The decision to tell children about condoms and how to prevent getting sexually transmitted diseases (STDs) should be left to parents to decide. Parents do not send their children to school to have teachers telling them all kinds of things about condoms and how to prevent getting an STD. Our children should receive an education that teaches the best and brightest aspects about life and America. Even from the advent of American education, character education has been a mainstay. We should never give up on telling our children to just say no to sex while they are still in the Pre-K-12 educational pipeline. Schools should be promoting civil behavior—not saying, “Hey, if you’re going to go ahead and have sex, make sure that you put on a condom.” Children are exposed to so many dangers when we assume that they are going to have sex anyway.
We have to continue to promote abstinence-only sex education because we must insist that our children are going to be responsible individuals who wait until they have graduated from high school before they have sexual intercourse. Now, Dr. Hill certainly believed in the rhetoric of hope that then Senator Obama was selling, so I expect for him to have hope that abstinence-only sex education can be the most effective and appropriate form of sex education we can deliver to our students. Although comprehensive sex education may sound like we are fully education our children about sex, I contend that this is an improper thing for schools to do.

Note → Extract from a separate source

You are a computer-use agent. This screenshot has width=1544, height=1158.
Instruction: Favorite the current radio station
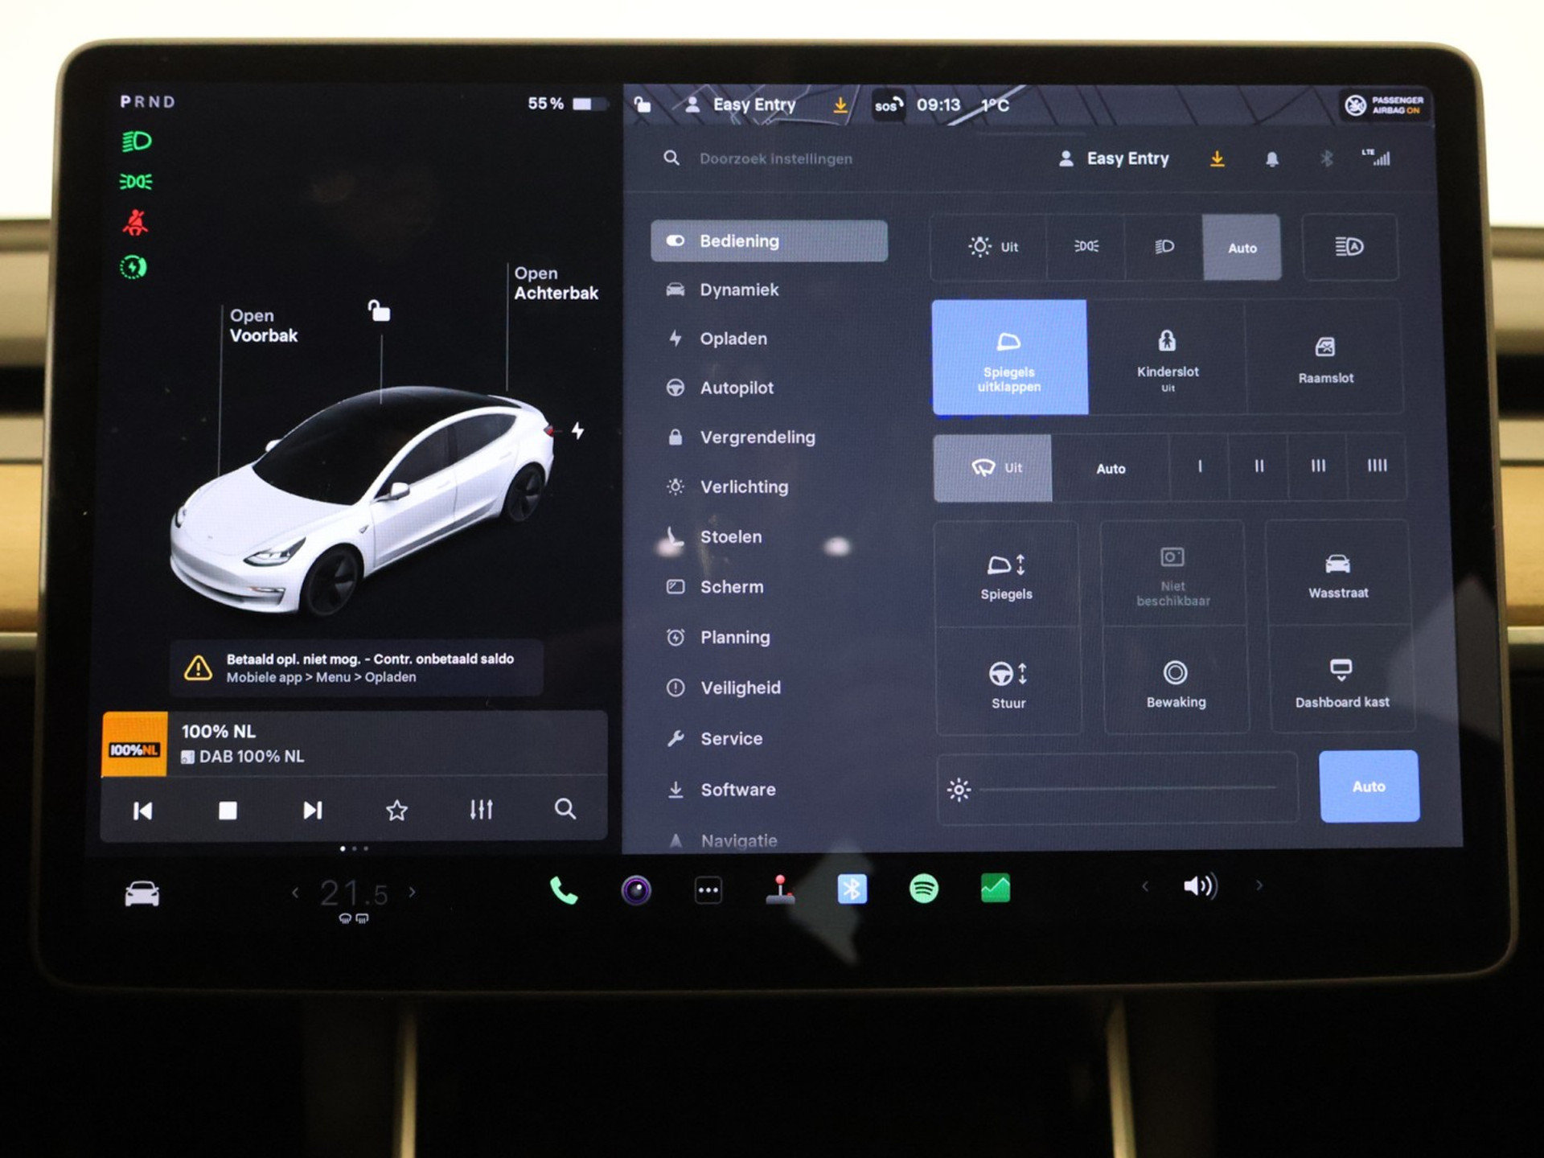point(396,810)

Schools should leave the more controversial aspects of sex education to children’s parents.
Do you really want some man or woman in a classroom telling your child how to use a condom? If we devote more time, resources, and money to abstinence-only sex education, then we can see better results emerge and we can see it become more effective. The problem is you have people like Dr. Hill saying that it is not enough, and this ends up having such an influence on curriculum developers. Dr. Hill, why don’t you just dedicate more time to thinking about better ways to make abstinence-only sex education more effective instead of trying to demean it as you have in the aforementioned article? In your criticism of Drake, Dr. Hill, you say that he “leaves much to be desired.” On this issue, I say that you leave much to be desired. You are still one of my favorite and most admired public intellectuals, however.